Poseer bienes raíces a través de una estructura corporativa en la República Dominicana es una decisión común y, a menudo, estratégica para compradores extranjeros. La propiedad mediante una empresa puede ofrecer ventajas en términos de planificación sucesoria, protección de activos y, en algunos casos, eficiencia fiscal. Sin embargo, estos beneficios conllevan obligaciones legales, contables y fiscales continuas que deben comprenderse claramente antes de optar por esta estructura.
Una empresa dominicana—generalmente una SRL—debe mantenerse en buen estado legal. Esto requiere llevar al día los registros corporativos, incluyendo el registro de socios, los nombramientos de la gerencia y los estatutos sociales vigentes. Incluso cuando el único propósito de la empresa es poseer una sola propiedad y no genera ingresos activamente, la ley dominicana la considera una entidad legal activa sujeta a requisitos de cumplimiento.
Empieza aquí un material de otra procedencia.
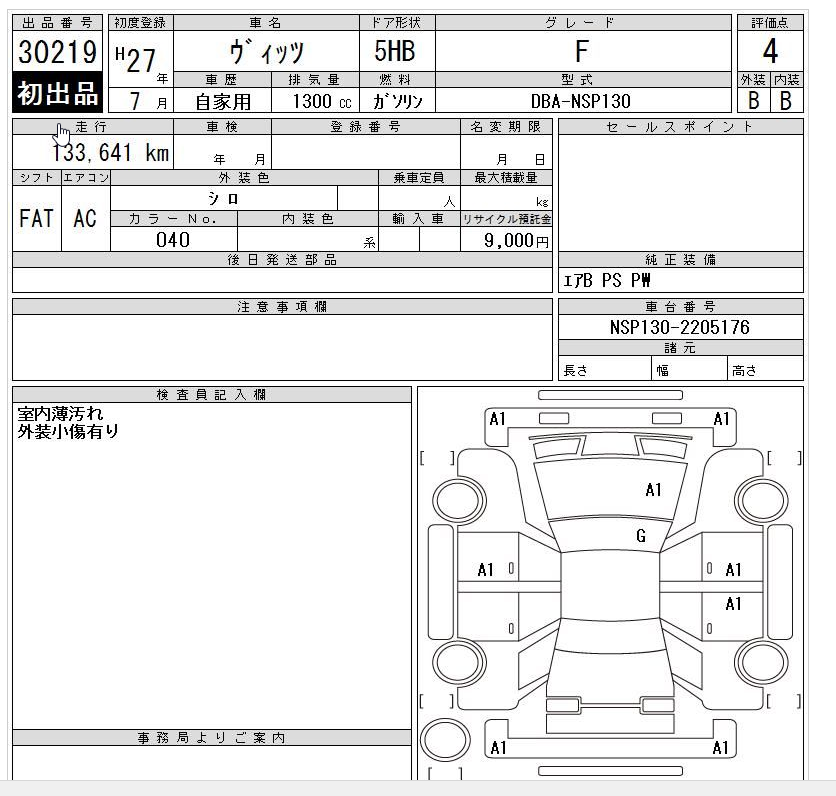Click the 室内薄汚れ inspector note

click(x=60, y=414)
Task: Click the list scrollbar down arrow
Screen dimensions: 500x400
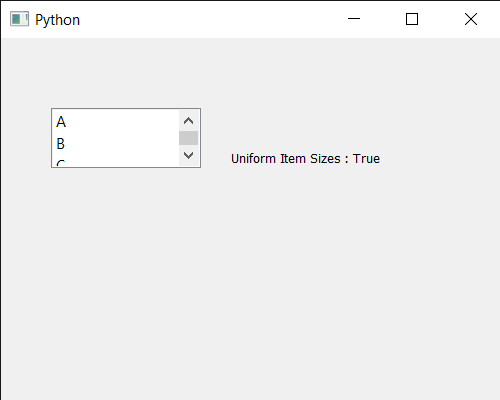Action: [189, 155]
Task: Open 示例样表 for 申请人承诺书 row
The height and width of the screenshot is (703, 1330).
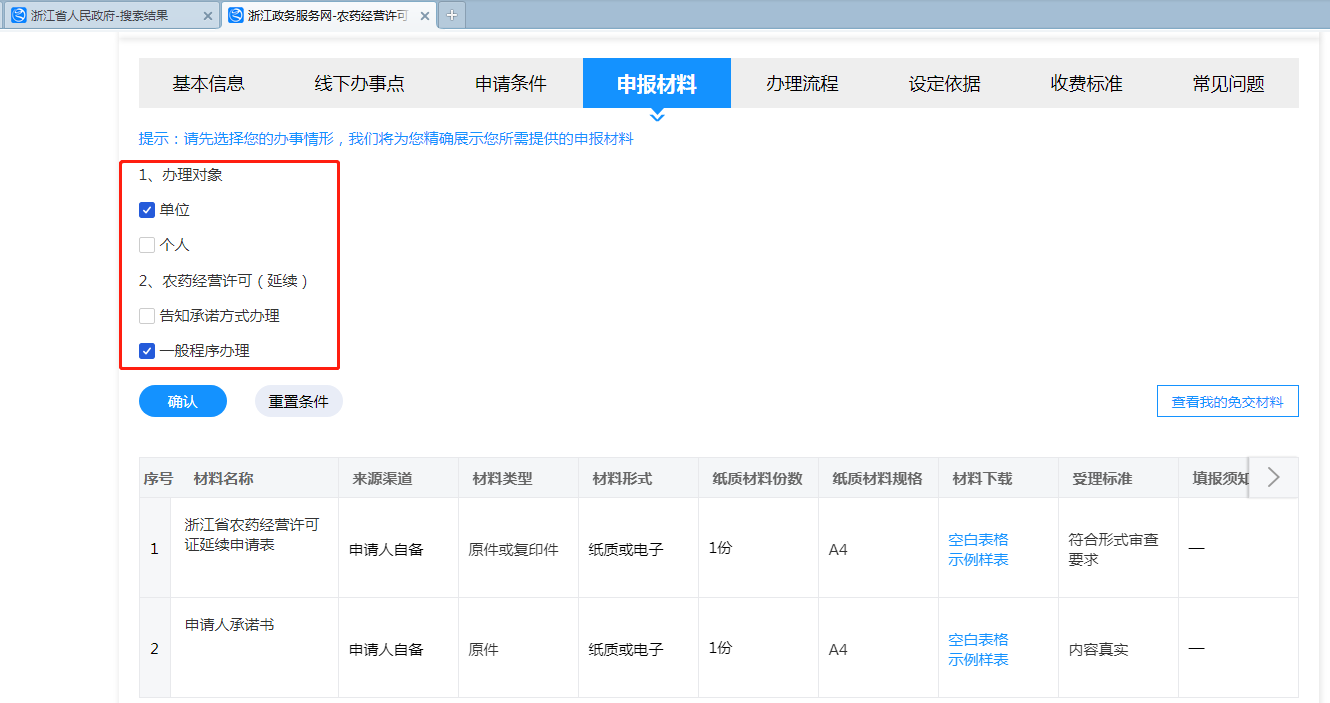Action: pos(978,660)
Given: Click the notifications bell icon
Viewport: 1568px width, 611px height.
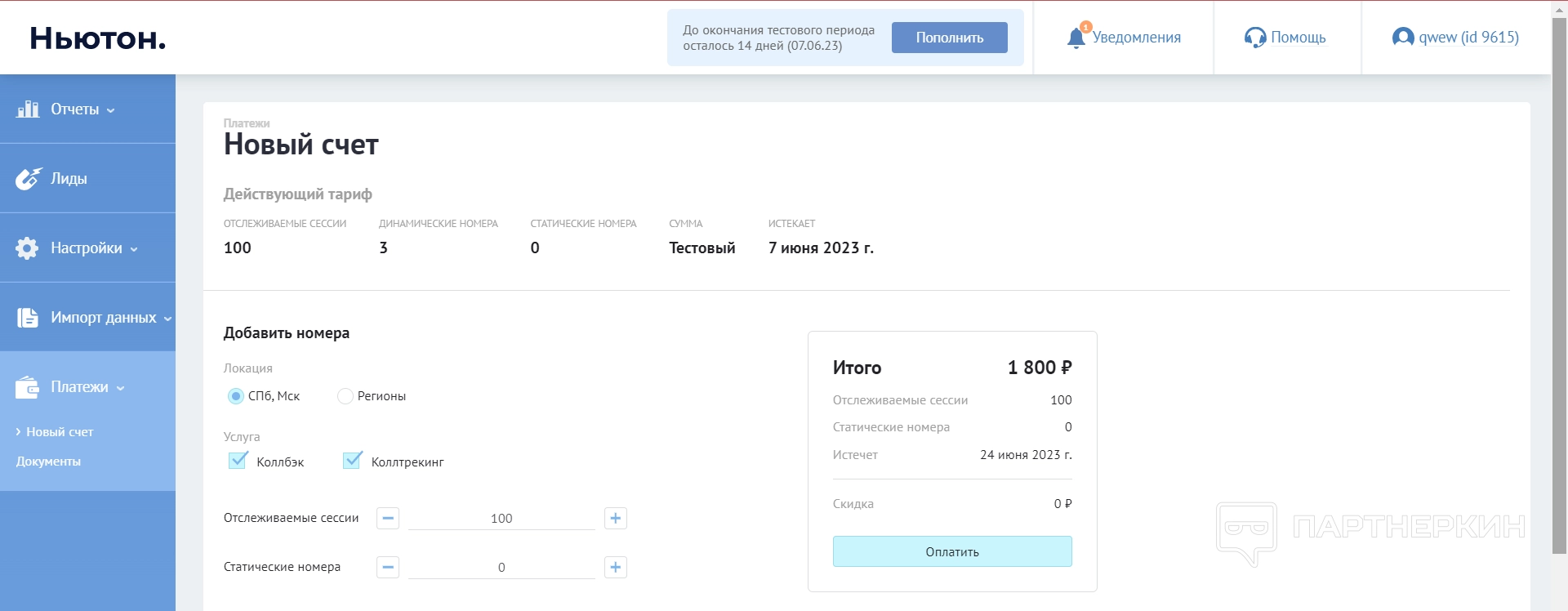Looking at the screenshot, I should click(1076, 38).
Desde el punto de vista fiscal, las empresas están obligadas a presentar declaraciones periódicas ante la Dirección General de Impuestos Internos (DGII). Estas pueden incluir declaraciones de impuesto sobre la renta, reportes informativos y otras obligaciones dependiendo de la actividad de la empresa. Es importante destacar que la ausencia de ingresos no exime a la empresa de sus obligaciones de reporte. El incumplimiento puede generar multas, recargos y restricciones administrativas.
La contabilidad es otro componente fundamental. Las empresas dominicanas deben llevar registros contables adecuados conforme a las normas locales. Esto es especialmente relevante cuando la empresa posee bienes inmuebles, ya que la valoración de activos, la depreciación, los gastos y posibles ingresos por alquiler deben registrarse correctamente. Una contabilidad deficiente o inexistente suele convertirse en un problema al momento de vender, refinanciar o realizar procesos sucesorios.
Además, toda empresa debe mantener su Registro Mercantil actualizado y contar con un domicilio fiscal registrado en la República Dominicana. Esta dirección se utiliza para notificaciones oficiales y correspondencia tributaria. No cumplir con este requisito puede resultar en la pérdida de plazos o avisos legales, lo que puede tener consecuencias importantes.
Si bien ninguna de estas obligaciones es excesivamente compleja cuando se gestionan correctamente, sí requieren atención continua. Por lo tanto, la propiedad corporativa debe considerarse como una estructura legal a largo plazo, no como una solución pasiva o libre de mantenimiento. Cuando se administra adecuadamente, puede ser altamente efectiva; cuando se descuida, puede generar complicaciones que afectan los beneficios que se pretendían obtener.